Second Sunday of Easter (or Sunday of Divine Mercy)
Lectionary: 43

Acts of the Apostles 2:42-47
1 Peter 1:3-9
John 20:19-31

Celebrating the Easter Season

Doubting Comes from
Being Out of Communion

Do you truly believe in the resurrection of Jesus? Is it real to you? Or is it just part of your traditional celebration of the Easter holiday, tucked in there as the central event of a three day journey with Jesus as he surrenders to the Father’s will?

The first reading lets us see how real the resurrection was to the early Christian community. “Awe came upon everyone.” Now that word awe is overused as “isn’t that meal awesome?” or “that movie was awesome.” The definition of awe reveals a deeper truth. Awe is a feeling of reverential respect mixed with fear or wonder. The feeling one gets in the presence of something vast that challenges our understanding of the world.

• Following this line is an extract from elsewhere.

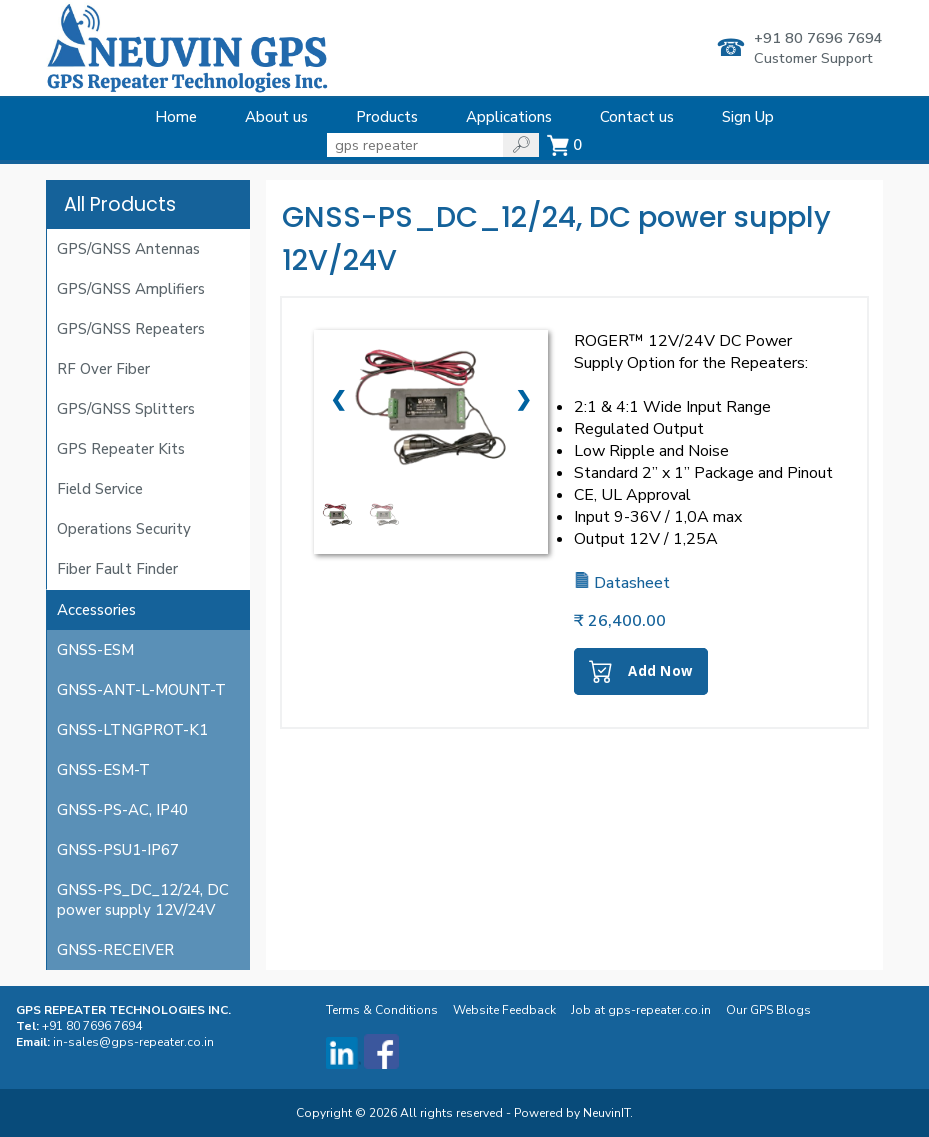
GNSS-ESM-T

Fear! Wonder! Wonder is defined as a feeling of surprise mingled with admiration caused by something beautiful, unexpected, unfamiliar or inexplicable. All these, when used to reference the resurrection from the dead, give new depth and meaning.

I walk through the three days of the Passion of Jesus , imagining I am present, trying to understand the feelings of Jesus as well as of his disciples, his family, his mother. It can be exhausting. I still struggle to make his resurrection real. It certainly challenges my understanding of the world. What helps me most is my perception of the merciful look in his eyes.

The gospel reading shows us the Face of Mercy. The resurrected Jesus, who was abandoned by his disciples, appears through the locked door in the room where they hid in fear with the greeting “Peace.” And breathing on them, an echo of God’s creation of Adam, says “receive the Holy Spirit. Whose sins you forgive are forgiven them, and whose sins you retain are retained.” He has apparently forgiven those disciples their failures and made new men of them. And Thomas, who arrives a week later, unbelieving – a stand-in for many of us – is invited to believe by touching the very wounds we have all caused. My Lord and my God!

And blessed are we who believe even though we have not seen. My Lord and my God!